(Dataset records)
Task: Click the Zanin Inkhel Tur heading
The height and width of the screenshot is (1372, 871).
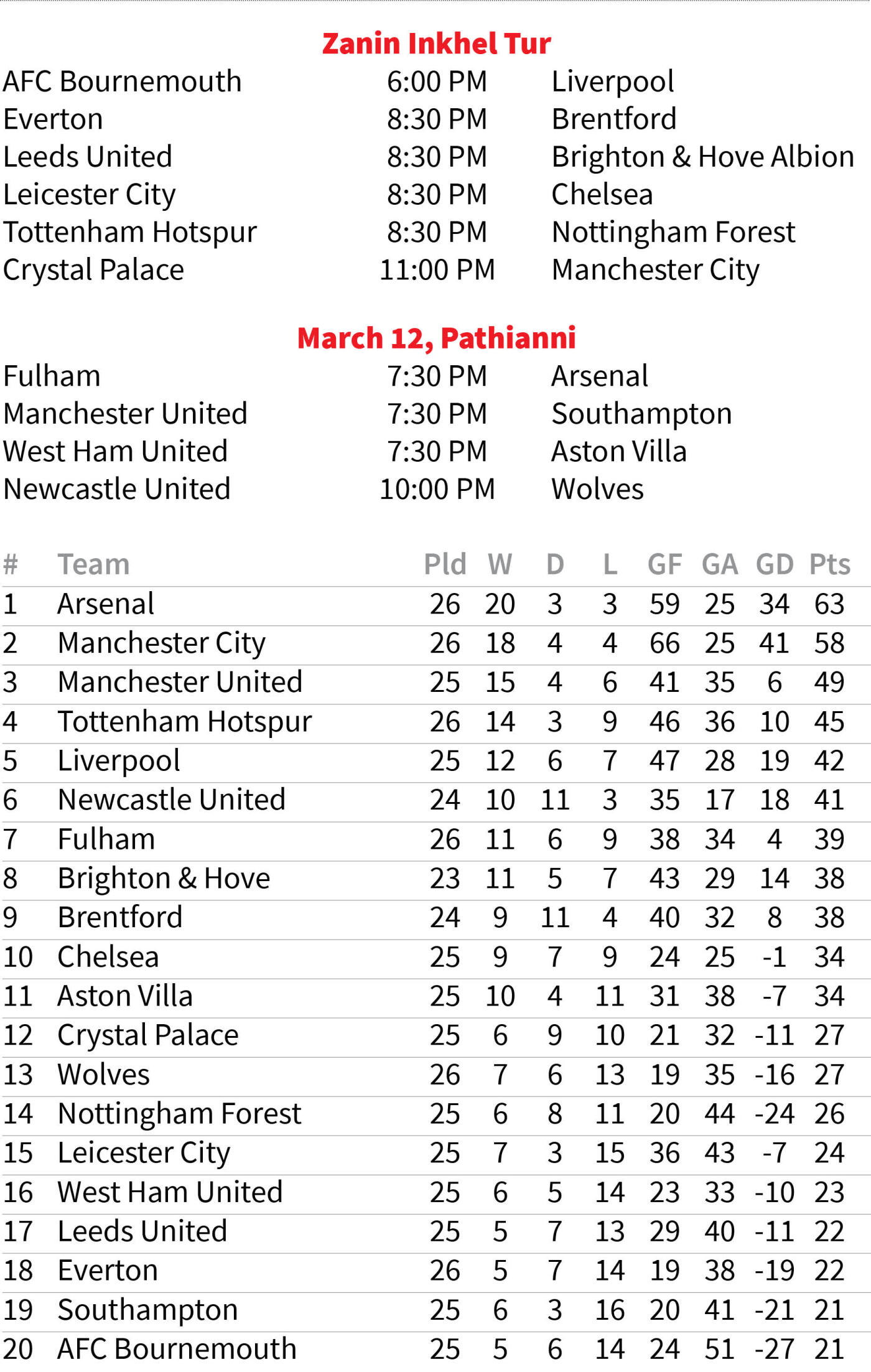Action: 436,43
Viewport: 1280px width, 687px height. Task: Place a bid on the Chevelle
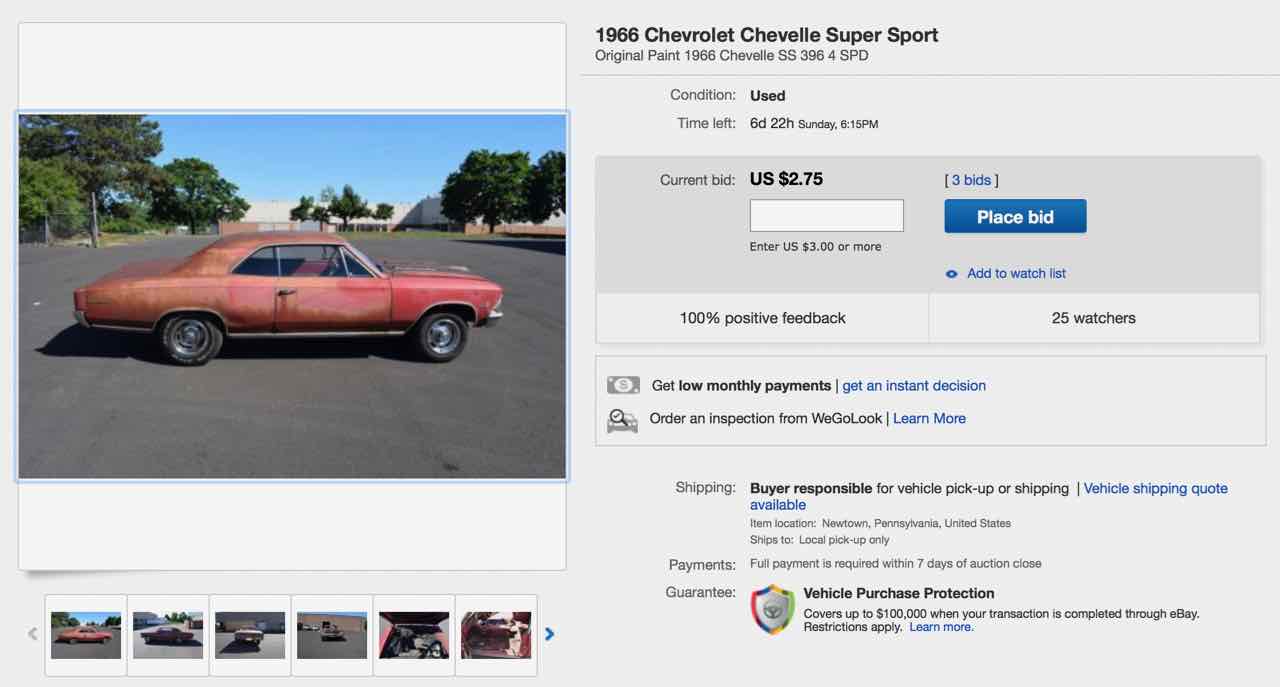tap(1015, 217)
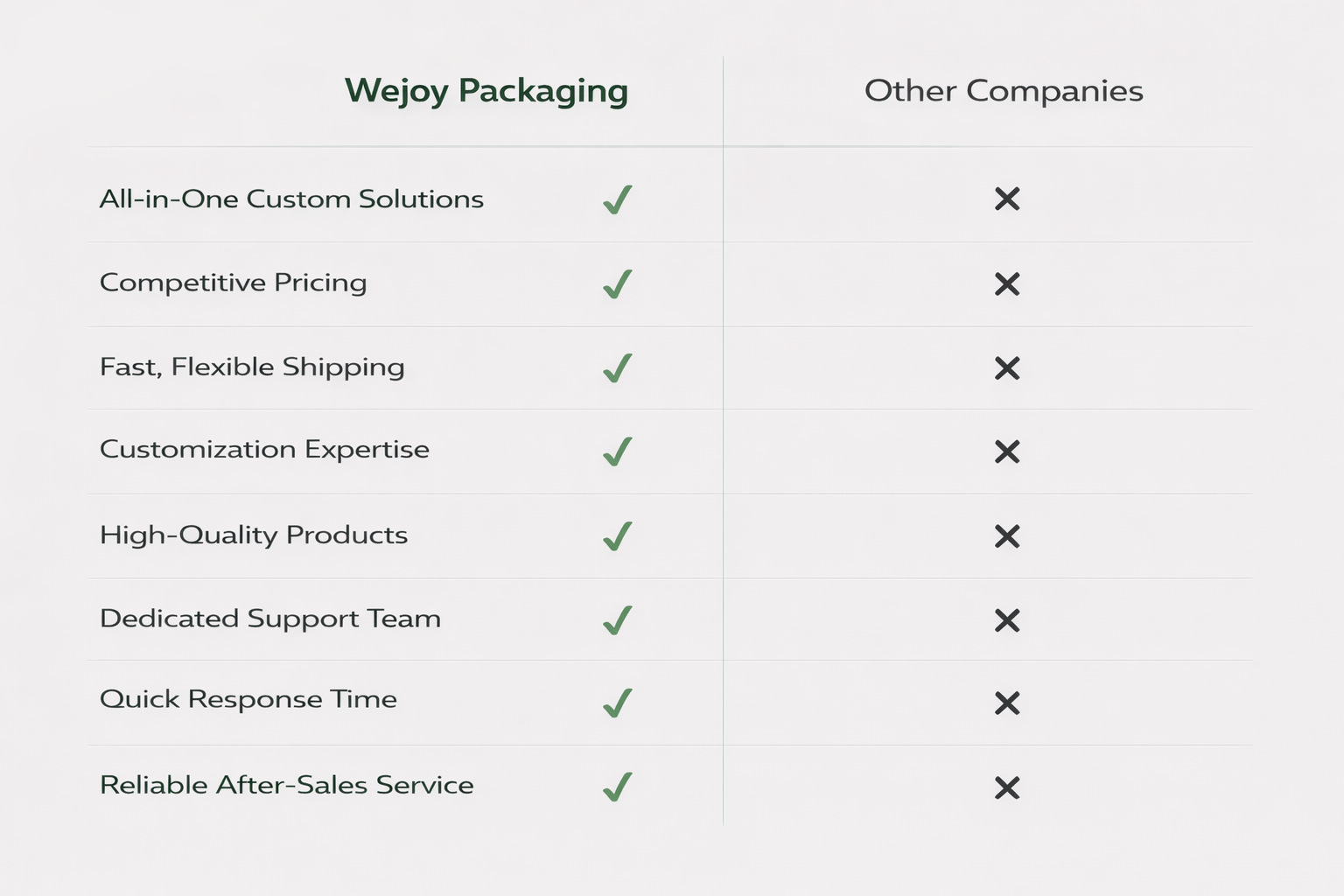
(End Dataset records)
■ **Task brief**
Copy exactly the lines that run from the line containing "Viewport: 1280px width, 687px" to the end of the data, keeping both end lines and dropping every picture.

■ **Result**
Viewport: 1280px width, 687px height. Task: Place a bid on the Chevelle
tap(1015, 217)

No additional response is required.